**Dataset excerpts:**

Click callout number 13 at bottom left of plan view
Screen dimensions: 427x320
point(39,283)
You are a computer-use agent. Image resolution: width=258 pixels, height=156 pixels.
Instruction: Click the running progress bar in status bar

...

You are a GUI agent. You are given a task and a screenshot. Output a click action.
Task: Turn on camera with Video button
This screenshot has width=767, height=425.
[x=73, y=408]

**Exercise aim:** Work out how many lines in the preceding data include the word "agent". State only that number.

**Answer space:** 2